That is, the present invention is as follows.
[1]
A non-aqueous electrolyte, a separator having a layer containing an inorganic substance in a part or the whole of the base film, a positive electrode, and a negative electrode,
The non-aqueous electrolyte includes a silicon-containing compound, a lithium salt, and a non-aqueous solvent,
The silicon-containing compound includes a compound in which one or more hydrogen atoms of one or more compounds selected from the group consisting of inorganic acids, organic acids, acid amides, and amines are substituted with silicon-containing functional groups. Lithium ion secondary battery.
[2]
In the silicon-containing compound, one or more hydrogen atoms of one or more compounds selected from the group consisting of inorganic acids containing boron or phosphorus, carboxylic acids, sulfonic acids, and phosphoric acid amides are substituted with silicon-containing functional groups. The lithium ion secondary battery as described in the above item [1], which contains a compound that has been prepared.
[3]
The silicon-containing compound is a compound in which one or more hydrogen atoms of one or more compounds selected from the group consisting of an inorganic acid containing phosphorus, a carboxylic acid, and a phosphoric acid amide are substituted with a silicon-containing functional group.
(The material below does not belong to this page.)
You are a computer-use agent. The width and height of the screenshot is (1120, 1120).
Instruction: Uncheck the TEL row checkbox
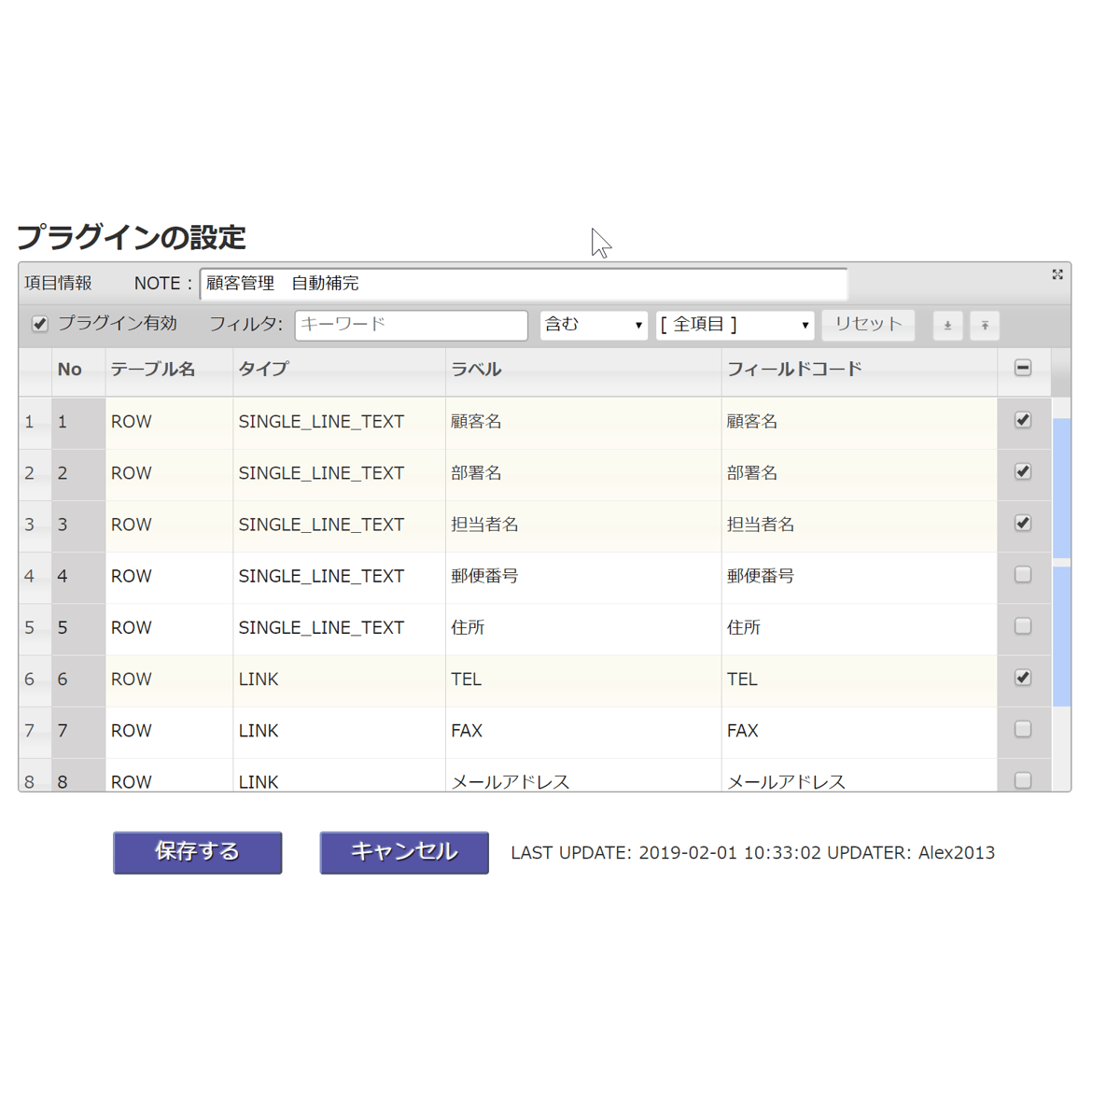pyautogui.click(x=1023, y=678)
The lithium ion secondary battery according to [1] or [2] above.
[4]
The lithium ion secondary battery according to any one of [1] to [3], wherein the silicon-containing compound further includes a compound having a Si—F bond.
[5]
The lithium ion secondary battery according to any one of [1] to [4], wherein the inorganic-containing layer is present on one side or both sides of the base film.
[6]
The lithium ion 2 according to any one of [1] to [5], wherein the inorganic substance includes one or more selected from the group consisting of metal oxides, metal hydroxides, carbonates, and clay minerals. Next battery.
[7]
The lithium ion secondary battery according to any one of [1] to [6], wherein the layer containing the inorganic substance further contains an organic substance.
[8]
The lithium ion secondary battery according to any one of [1] to [7] above, wherein the potential of the positive electrode based on lithium at full charge is 4.1 V (vsLi / Li ⁺ ) or more.
[9]
The positive electrode is
Following formula (1):
_{LiMn 2-x Ma x O 4} (1)
(In formula (1), Ma represents one or more selected from the group consisting of transition metals, and x satisfies 0.2 ≦ x ≦ 0.7.)
An oxide represented by
Following formula (2):
LiMn _1-u Me _u O ₂ (2)
(In formula (2), Me represents one or more selected from the group consisting of transition metals excluding Mn, and u satisfies 0.1 ≦ u ≦ 0.9.)
An oxide represented by
Following formula (3):
_{zLi 2 McO 3 - (1-} z) LiMdO 2 (3)
(In Formula (3), Mc and Md each independently represent one or more selected from the group consisting of transition metals, and z satisfies 0.1 ≦ z ≦ 0.9.)
A composite oxide represented by
Following formula (4):
LiMb _1-y Fe _y PO ₄ (4)
(In the formula (4), Mb represents one or more selected from the group consisting of Mn and Co, and y satisfies 0 ≦ y ≦ 0.9.)
And a compound represented by the following formula (5):
Li ₂ MfPO ₄ F (5)
(In formula (5), Mf represents one or more selected from the group consisting of transition metals.)
A compound represented by
The lithium ion secondary battery according to any one of [1] to [8] above, comprising at least one positive electrode active material selected from the group consisting of:
[10]
The lithium ion according to any one of [1] to [9], wherein the positive electrode includes a positive electrode active material having a discharge capacity of 10 mAh / g or more at a potential of 4.3 V (vsLi / Li ⁺ ) or more. Secondary battery.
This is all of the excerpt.